(Records contained in a dataset)
______________________________
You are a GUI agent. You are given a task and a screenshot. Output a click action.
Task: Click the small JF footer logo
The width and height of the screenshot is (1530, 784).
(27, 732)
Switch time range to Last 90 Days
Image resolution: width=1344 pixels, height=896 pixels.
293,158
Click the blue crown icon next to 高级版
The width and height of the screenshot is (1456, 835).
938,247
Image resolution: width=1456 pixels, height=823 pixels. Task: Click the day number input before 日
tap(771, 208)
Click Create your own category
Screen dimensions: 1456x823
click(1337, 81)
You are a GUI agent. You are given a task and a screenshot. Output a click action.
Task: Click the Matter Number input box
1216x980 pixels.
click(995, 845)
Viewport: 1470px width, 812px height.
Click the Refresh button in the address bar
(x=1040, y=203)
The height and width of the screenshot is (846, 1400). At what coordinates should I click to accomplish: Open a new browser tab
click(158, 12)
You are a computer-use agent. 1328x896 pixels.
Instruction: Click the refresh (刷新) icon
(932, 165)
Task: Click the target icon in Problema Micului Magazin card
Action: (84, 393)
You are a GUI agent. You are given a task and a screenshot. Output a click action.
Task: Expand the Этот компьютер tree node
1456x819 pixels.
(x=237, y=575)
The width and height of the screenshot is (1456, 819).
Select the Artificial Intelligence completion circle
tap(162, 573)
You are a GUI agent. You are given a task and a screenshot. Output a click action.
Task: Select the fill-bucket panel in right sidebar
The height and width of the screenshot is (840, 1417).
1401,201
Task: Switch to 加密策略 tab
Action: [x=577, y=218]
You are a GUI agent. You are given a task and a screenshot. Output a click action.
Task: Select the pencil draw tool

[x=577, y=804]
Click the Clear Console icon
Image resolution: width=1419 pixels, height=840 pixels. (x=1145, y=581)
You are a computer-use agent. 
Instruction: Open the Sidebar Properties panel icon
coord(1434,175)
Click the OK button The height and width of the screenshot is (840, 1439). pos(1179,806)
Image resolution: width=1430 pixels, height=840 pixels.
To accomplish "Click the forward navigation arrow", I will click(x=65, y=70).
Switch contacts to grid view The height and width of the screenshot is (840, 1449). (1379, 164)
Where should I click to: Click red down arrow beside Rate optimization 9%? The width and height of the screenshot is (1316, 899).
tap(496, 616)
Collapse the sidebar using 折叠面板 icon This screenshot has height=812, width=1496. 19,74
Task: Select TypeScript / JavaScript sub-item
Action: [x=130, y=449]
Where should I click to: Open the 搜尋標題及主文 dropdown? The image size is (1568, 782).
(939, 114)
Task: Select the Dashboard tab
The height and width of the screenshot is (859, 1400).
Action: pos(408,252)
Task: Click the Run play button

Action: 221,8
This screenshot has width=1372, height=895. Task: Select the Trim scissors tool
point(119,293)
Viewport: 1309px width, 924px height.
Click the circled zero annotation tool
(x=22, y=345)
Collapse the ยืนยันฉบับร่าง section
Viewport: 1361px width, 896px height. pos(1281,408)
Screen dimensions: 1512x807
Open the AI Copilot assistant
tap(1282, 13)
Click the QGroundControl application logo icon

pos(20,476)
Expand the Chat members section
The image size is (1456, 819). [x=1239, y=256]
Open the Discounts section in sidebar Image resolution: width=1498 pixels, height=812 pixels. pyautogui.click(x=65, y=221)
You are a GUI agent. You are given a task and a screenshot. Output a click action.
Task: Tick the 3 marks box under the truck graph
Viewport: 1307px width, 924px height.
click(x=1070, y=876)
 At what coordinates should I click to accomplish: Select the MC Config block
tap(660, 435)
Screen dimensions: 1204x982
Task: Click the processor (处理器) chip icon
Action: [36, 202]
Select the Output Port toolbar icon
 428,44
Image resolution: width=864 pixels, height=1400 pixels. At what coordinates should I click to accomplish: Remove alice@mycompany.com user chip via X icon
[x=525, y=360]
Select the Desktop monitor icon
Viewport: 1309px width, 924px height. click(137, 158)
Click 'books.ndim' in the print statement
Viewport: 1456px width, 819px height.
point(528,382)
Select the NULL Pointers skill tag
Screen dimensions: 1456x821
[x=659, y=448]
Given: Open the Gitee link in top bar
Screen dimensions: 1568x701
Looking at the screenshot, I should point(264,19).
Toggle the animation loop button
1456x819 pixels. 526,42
______________________________
■ Goal of the exercise:
All of the entries should be written out again exactly.

■ Output of the task:
You are a GUI agent. You are given a task and a screenshot. Output a click action.
Task: Click the small JF footer logo
The width and height of the screenshot is (1530, 784).
(27, 732)
Switch time range to Last 90 Days
Image resolution: width=1344 pixels, height=896 pixels.
293,158
Click the blue crown icon next to 高级版
The width and height of the screenshot is (1456, 835).
938,247
Image resolution: width=1456 pixels, height=823 pixels. Task: Click the day number input before 日
tap(771, 208)
Click Create your own category
Screen dimensions: 1456x823
click(1337, 81)
You are a GUI agent. You are given a task and a screenshot. Output a click action.
Task: Click the Matter Number input box
1216x980 pixels.
click(995, 845)
Viewport: 1470px width, 812px height.
Click the Refresh button in the address bar
(x=1040, y=203)
The height and width of the screenshot is (846, 1400). At what coordinates should I click to accomplish: Open a new browser tab
click(158, 12)
You are a computer-use agent. 1328x896 pixels.
Instruction: Click the refresh (刷新) icon
(932, 165)
Task: Click the target icon in Problema Micului Magazin card
Action: (84, 393)
You are a GUI agent. You are given a task and a screenshot. Output a click action.
Task: Expand the Этот компьютер tree node
1456x819 pixels.
(x=237, y=575)
The width and height of the screenshot is (1456, 819).
Select the Artificial Intelligence completion circle
tap(162, 573)
You are a GUI agent. You are given a task and a screenshot. Output a click action.
Task: Select the fill-bucket panel in right sidebar
The height and width of the screenshot is (840, 1417).
1401,201
Task: Switch to 加密策略 tab
Action: [x=577, y=218]
You are a GUI agent. You are given a task and a screenshot. Output a click action.
Task: Select the pencil draw tool

[x=577, y=804]
Click the Clear Console icon
Image resolution: width=1419 pixels, height=840 pixels. (x=1145, y=581)
You are a computer-use agent. 
Instruction: Open the Sidebar Properties panel icon
coord(1434,175)
Click the OK button The height and width of the screenshot is (840, 1439). pos(1179,806)
Image resolution: width=1430 pixels, height=840 pixels.
To accomplish "Click the forward navigation arrow", I will click(x=65, y=70).
Switch contacts to grid view The height and width of the screenshot is (840, 1449). (1379, 164)
Where should I click to: Click red down arrow beside Rate optimization 9%? The width and height of the screenshot is (1316, 899).
tap(496, 616)
Collapse the sidebar using 折叠面板 icon This screenshot has height=812, width=1496. 19,74
Task: Select TypeScript / JavaScript sub-item
Action: [x=130, y=449]
Where should I click to: Open the 搜尋標題及主文 dropdown? The image size is (1568, 782).
(939, 114)
Task: Select the Dashboard tab
The height and width of the screenshot is (859, 1400).
Action: pos(408,252)
Task: Click the Run play button

Action: 221,8
This screenshot has width=1372, height=895. Task: Select the Trim scissors tool
point(119,293)
Viewport: 1309px width, 924px height.
Click the circled zero annotation tool
(x=22, y=345)
Collapse the ยืนยันฉบับร่าง section
Viewport: 1361px width, 896px height. pos(1281,408)
Screen dimensions: 1512x807
Open the AI Copilot assistant
tap(1282, 13)
Click the QGroundControl application logo icon

pos(20,476)
Expand the Chat members section
The image size is (1456, 819). [x=1239, y=256]
Open the Discounts section in sidebar Image resolution: width=1498 pixels, height=812 pixels. pyautogui.click(x=65, y=221)
You are a GUI agent. You are given a task and a screenshot. Output a click action.
Task: Tick the 3 marks box under the truck graph
Viewport: 1307px width, 924px height.
click(x=1070, y=876)
 At what coordinates should I click to accomplish: Select the MC Config block
tap(660, 435)
Screen dimensions: 1204x982
Task: Click the processor (处理器) chip icon
Action: [36, 202]
Select the Output Port toolbar icon
 428,44
Image resolution: width=864 pixels, height=1400 pixels. At what coordinates should I click to accomplish: Remove alice@mycompany.com user chip via X icon
[x=525, y=360]
Select the Desktop monitor icon
Viewport: 1309px width, 924px height. click(137, 158)
Click 'books.ndim' in the print statement
Viewport: 1456px width, 819px height.
point(528,382)
Select the NULL Pointers skill tag
Screen dimensions: 1456x821
[x=659, y=448]
Given: Open the Gitee link in top bar
Screen dimensions: 1568x701
Looking at the screenshot, I should point(264,19).
Toggle the animation loop button
1456x819 pixels. 526,42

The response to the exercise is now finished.